3.1 ∣. Media multitasking and attention

Findings regarding the association between MM and attention are mixed. On the one hand, research suggests that MM is associated with performance decrements on tasks of sustained attention (Ralph, Thomson, Seli, Carriere, & Smilek, 2014) and self-reported attentional failures (Ralph, Thomson, Cheyne, & Smilek, 2014). One potential contributing agent is the tendency of persons with high levels of MM, compared to those with lower levels, to more commonly integrate incidental and irrelevant environmental cues during perception and evaluation (Lopez, Salinger, Heatherton, & Wagner, 2018). One study showed no association between MM and performance on selective sustained attention (Jun, Remington, Koutstaal, & Jiang, 2019), and a recent meta-analysis found no association between MM and distractibility after correcting for small-study effects (Wiradhany & Nieuwenstein, 2017). Longitudinal research is needed to discern how MM impacts development of attention over the course of adolescence.

3.2 ∣. Media multitasking and speed of processing

Speed of processing (visual processing speed) varies by age, improving into young adulthood and declining later in life (Roenker, Cissell, Ball, Wadley, & Edwards, 2003). It improves with practice (Ball, Beard, Roenker, Miller, & Griggs, 1988; Ball, Edwards, Ross, & McGwin Jr., 2010; Roenker et al., 2003), even in younger individuals (Burge et al., 2013), and has been consistently found to predict motor vehicle crashes in older and younger adults (Ball et al., 1988; McManus, Cox, Vance, & Stavrinos, 2015).

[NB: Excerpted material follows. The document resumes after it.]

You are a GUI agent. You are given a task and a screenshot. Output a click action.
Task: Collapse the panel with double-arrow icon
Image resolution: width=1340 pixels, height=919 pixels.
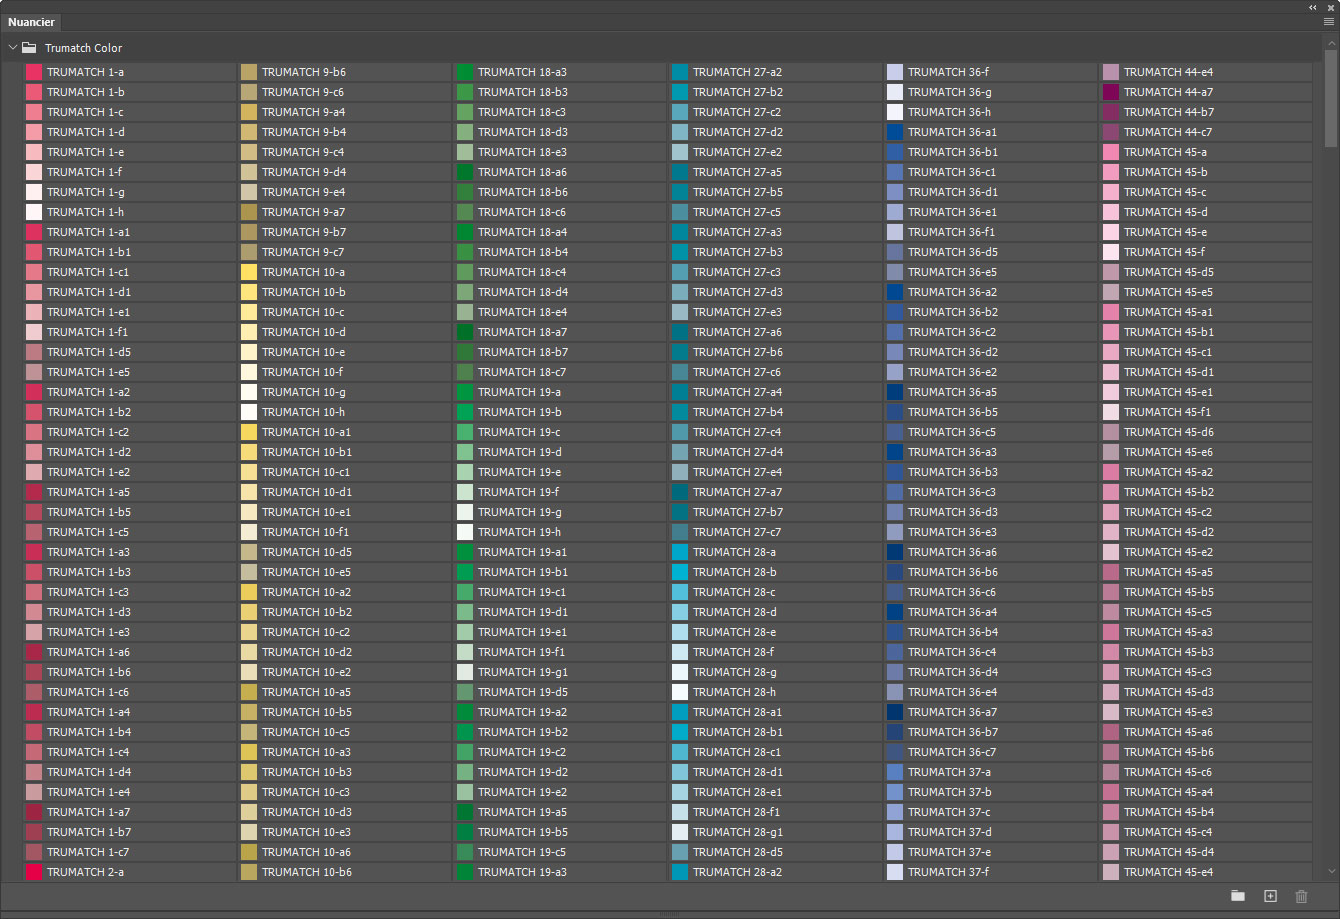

One study considering whether MM predicts cognitive processing speed performance (Cain et al., 2016) suggested no link between MM and cognitive processing speed primarily using simple (psychomotor) tasks. A later study found that those with high levels of MM displayed poorer processing speed than those with lower levels of MM (Martin-Perpina et al., 2019). More complex (perceptual) speed tasks may show a different pattern as they are more closely linked to executive control processes (Cepeda, Blackwell, & Munakata, 2013) which seem to be most impacted by MM.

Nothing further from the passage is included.